**WORK ORDER:**
Lines from the one with "Given: Click the save-to-file icon" through the end of the records, and no others, are what the answer should contain, copied exactly; please keep pictures out.

Collected data entries
● ● ● ●

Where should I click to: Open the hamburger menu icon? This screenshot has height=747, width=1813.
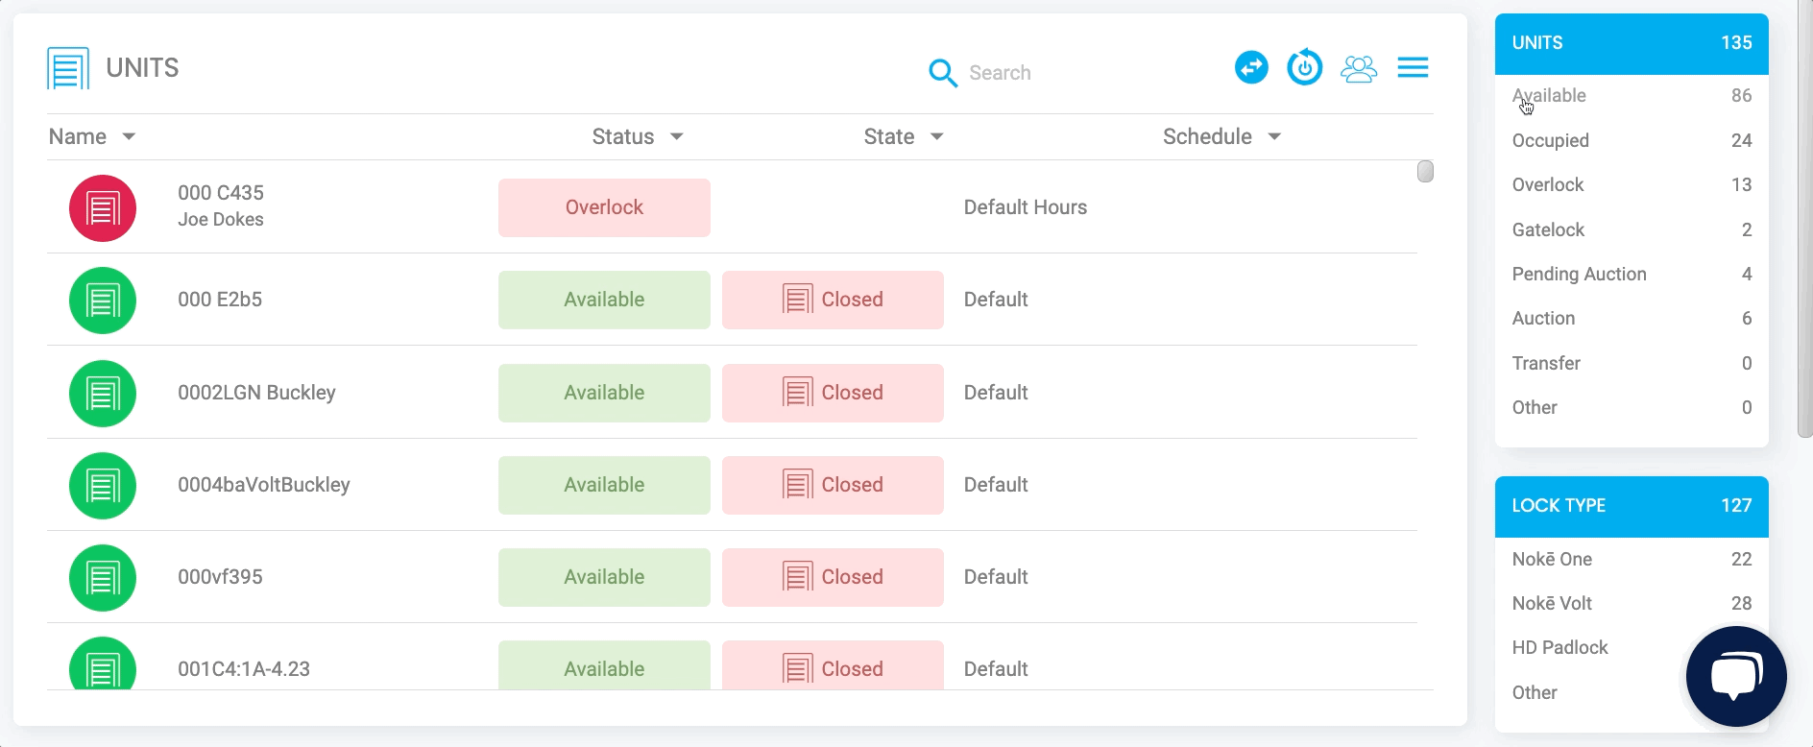pos(1413,68)
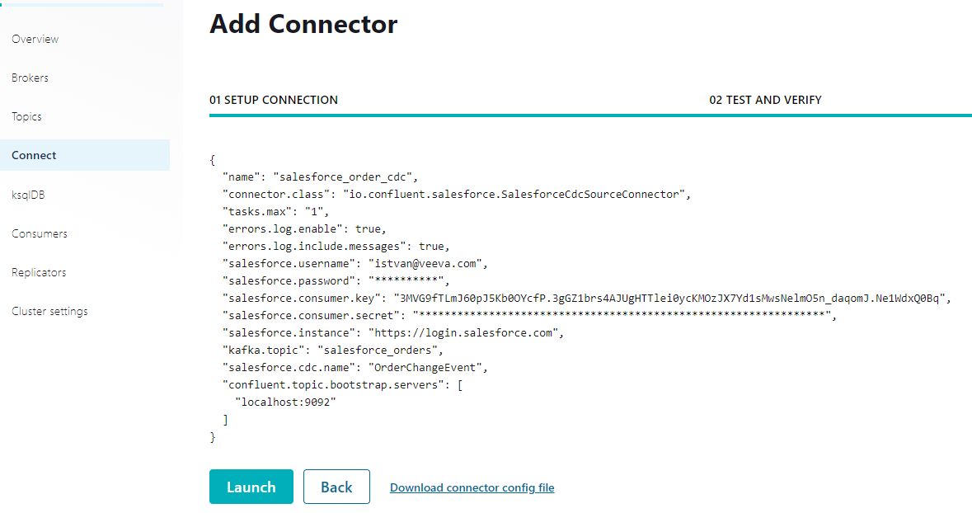This screenshot has width=972, height=513.
Task: Open the ksqlDB section
Action: (x=28, y=195)
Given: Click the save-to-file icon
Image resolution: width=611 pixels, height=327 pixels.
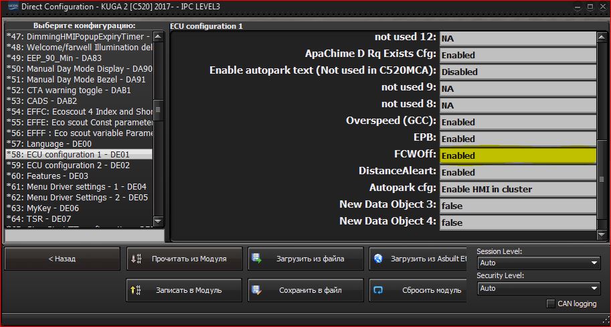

● ● ● ●

**SOLUTION TO THIS EXERCISE:**
Given: Click the save-to-file icon
Image resolution: width=611 pixels, height=327 pixels.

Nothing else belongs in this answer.